Les écovillages, pionniers de l'agritourisme
En Grèce, la Crète fait figure de pionnière en matière d'agritourisme. Très tôt, une poignée de visionnaires a eu envie de valoriser d'anciens hameaux abandonnés et éloignés du littoral, pour donner à voir un autre visage de la Crète. Parmi ces précurseurs, Milia à l’ouest de l'île et Aspros Potamos au sud-est, ont été restaurés il y a près de 30 et 40 ans. Avec pas ou peu d’électricité, ces maisons de village allient charme et rusticité. Parfaitement intégrées dans leur paysage, elles racontent une histoire d’un autre temps.

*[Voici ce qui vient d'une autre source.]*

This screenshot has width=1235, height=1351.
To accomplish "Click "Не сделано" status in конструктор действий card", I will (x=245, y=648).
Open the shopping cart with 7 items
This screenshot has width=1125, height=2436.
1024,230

Au milieu d’une forêt épaisse de châtaigniers, Milia était autrefois un minuscule village habité quelques mois par an, le temps du ramassage des châtaignes. Petit à petit, le hameau délaissé - qui offrit une cache naturelle aux habitants de la région pendant la Seconde Guerre mondiale - a été repris par la belle-famille de Tassos Gourgouras. Sur son lit de mort, la matriarche a fait promettre à ses enfants de ne jamais vendre les terrains et de redonner vie à ce petit bout de Crète. Patiemment, ils ont racheté les quelques terres qui n’étaient pas les leurs, clôturé pour éviter le surpâturage, entretenu la forêt et reconstruit le village. Milia est ainsi devenu une maison d’hôtes et un modèle pour nombre d’hôteliers. C'est également un délicieux restaurant qui propose une cuisine fine, crétoise et de saison. Tous les matins, le grand four à bois cuit le pain, et les produits utilisés en cuisine sont tous issus de circuits courts et de petits producteurs locaux. Afin de faire découvrir sa région, Tassos organise pour ses clients des balades en forêt, des rencontres avec Antonis Papagiannakis, le joyeux apiculteur de Melipap, ou encore une visite guidée chez Chloé Dimitriadis de Biolea, productrice d'huile d'olive bio.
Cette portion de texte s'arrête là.